> [What to work on]: Look below for the line with "Instruction: Toggle Show slices and hotspots". Retype it and every line after it to the end, exactly, but leave out the pictures.

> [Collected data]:
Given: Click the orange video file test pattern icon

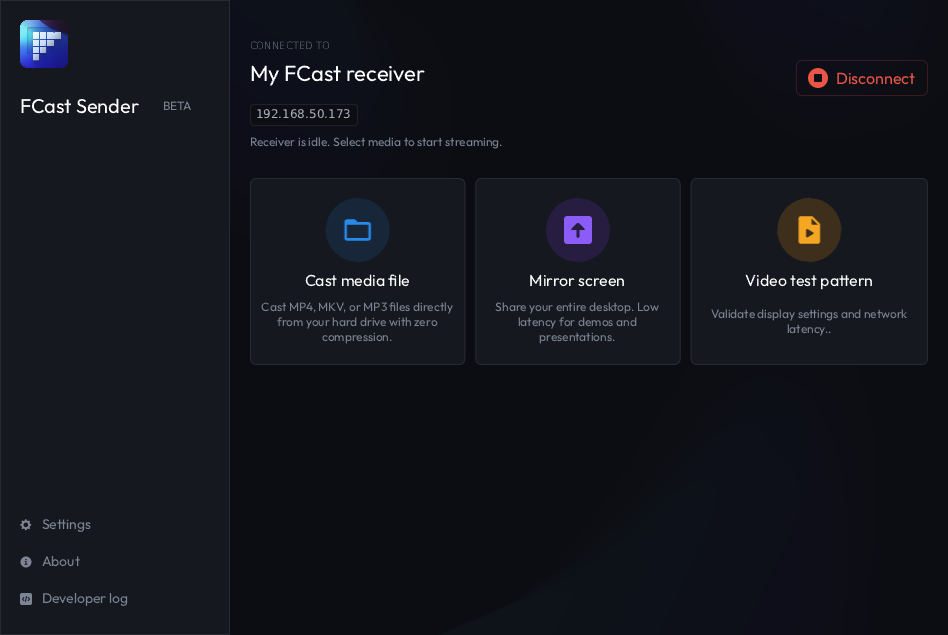Looking at the screenshot, I should (809, 230).
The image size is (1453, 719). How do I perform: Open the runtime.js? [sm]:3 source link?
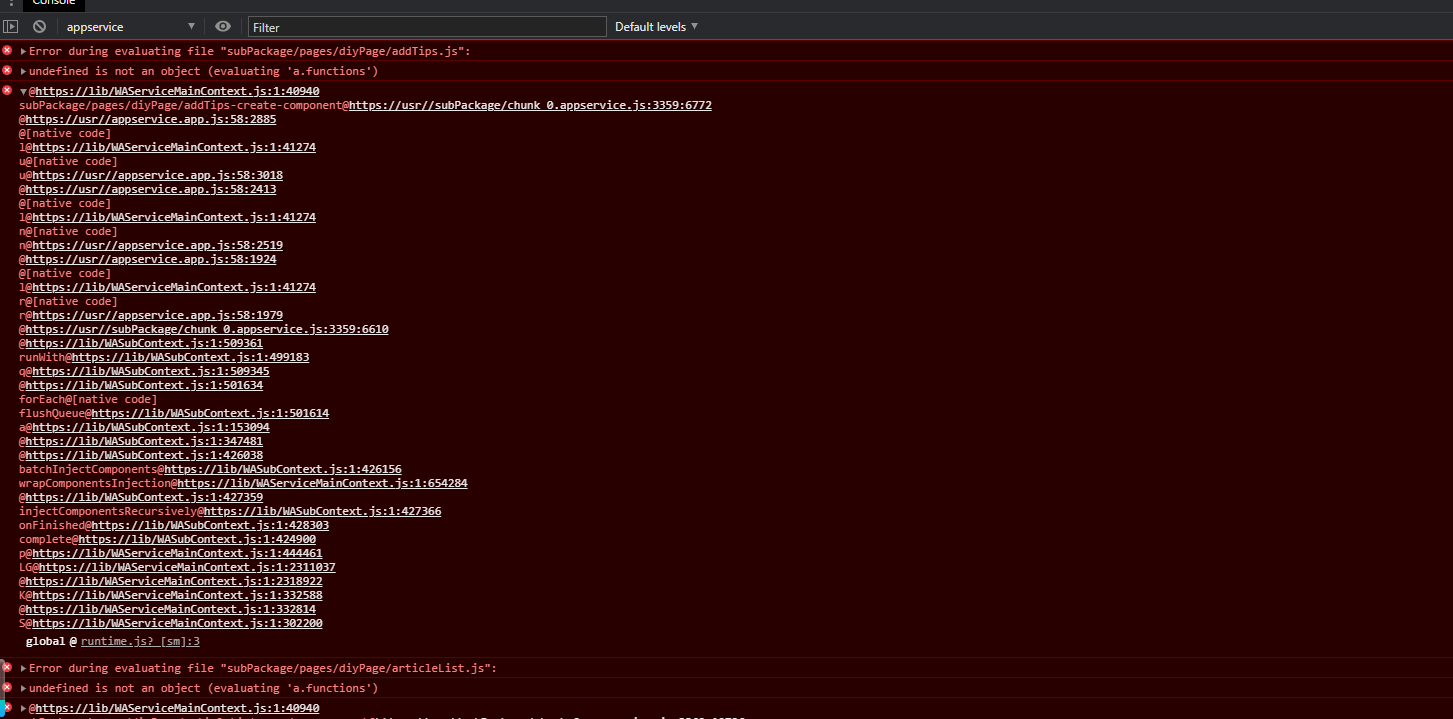pyautogui.click(x=140, y=642)

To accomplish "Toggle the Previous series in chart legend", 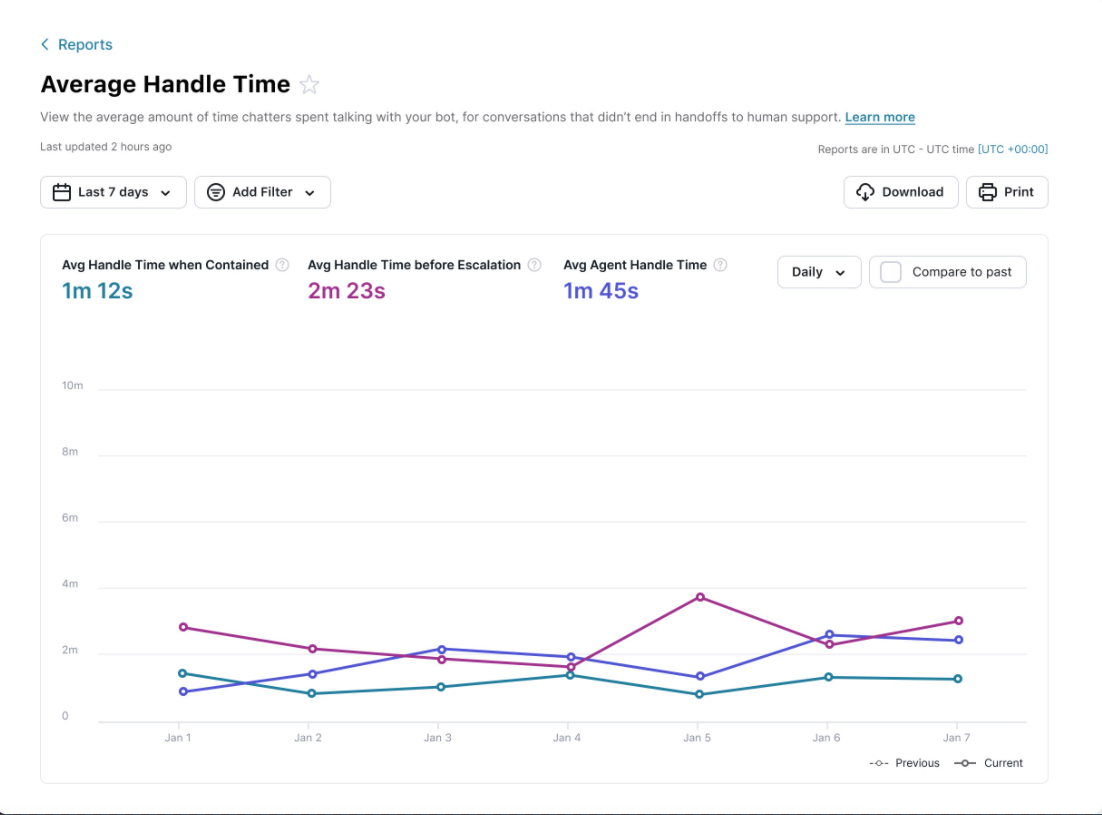I will point(905,763).
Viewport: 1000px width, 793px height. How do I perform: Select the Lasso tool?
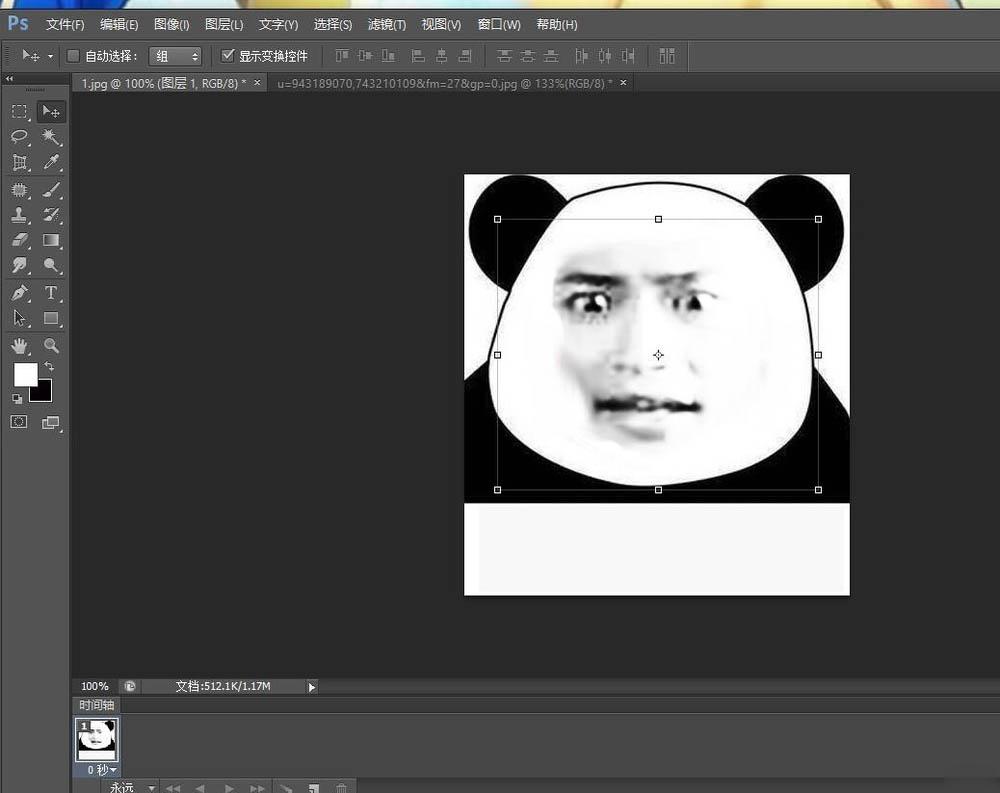pyautogui.click(x=19, y=137)
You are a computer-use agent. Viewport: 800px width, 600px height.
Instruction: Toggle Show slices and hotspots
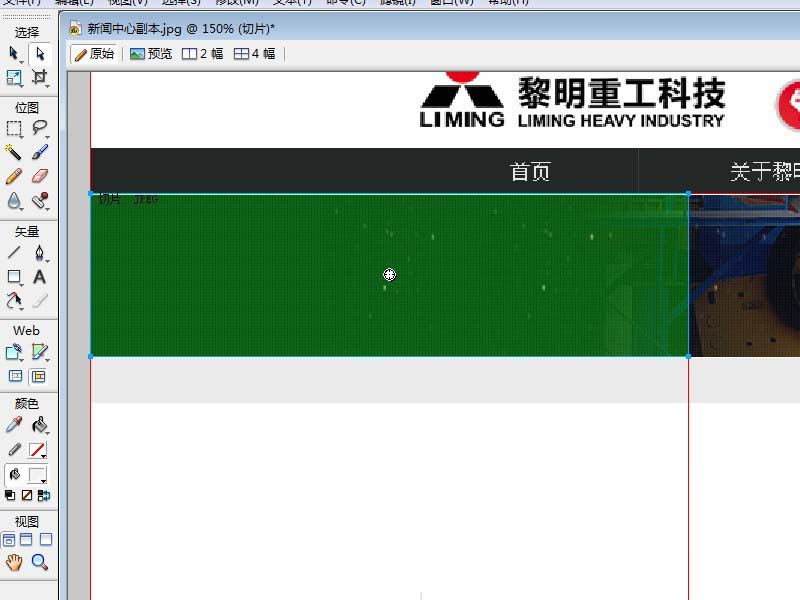coord(39,377)
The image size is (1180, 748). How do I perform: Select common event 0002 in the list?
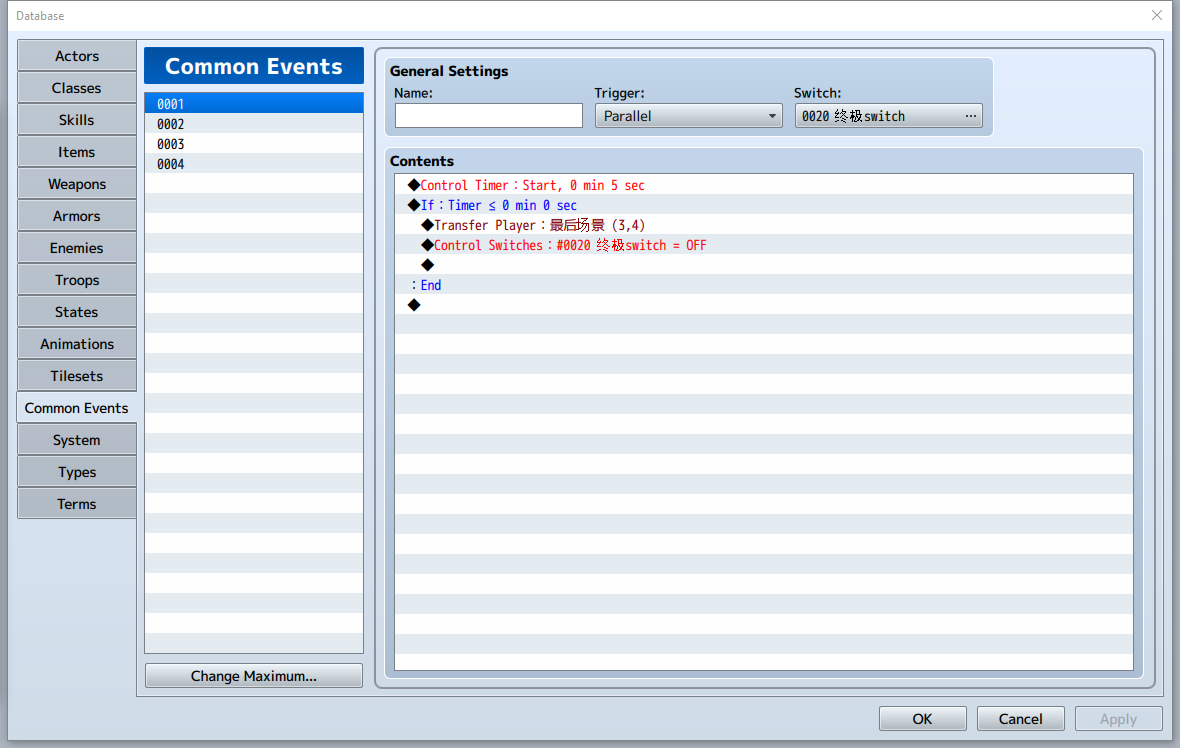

> [Written answer]:
Instruction: Toggle Show slices and hotspots
coord(39,377)
The image size is (1180, 748). How do I perform: Select common event 0002 in the list?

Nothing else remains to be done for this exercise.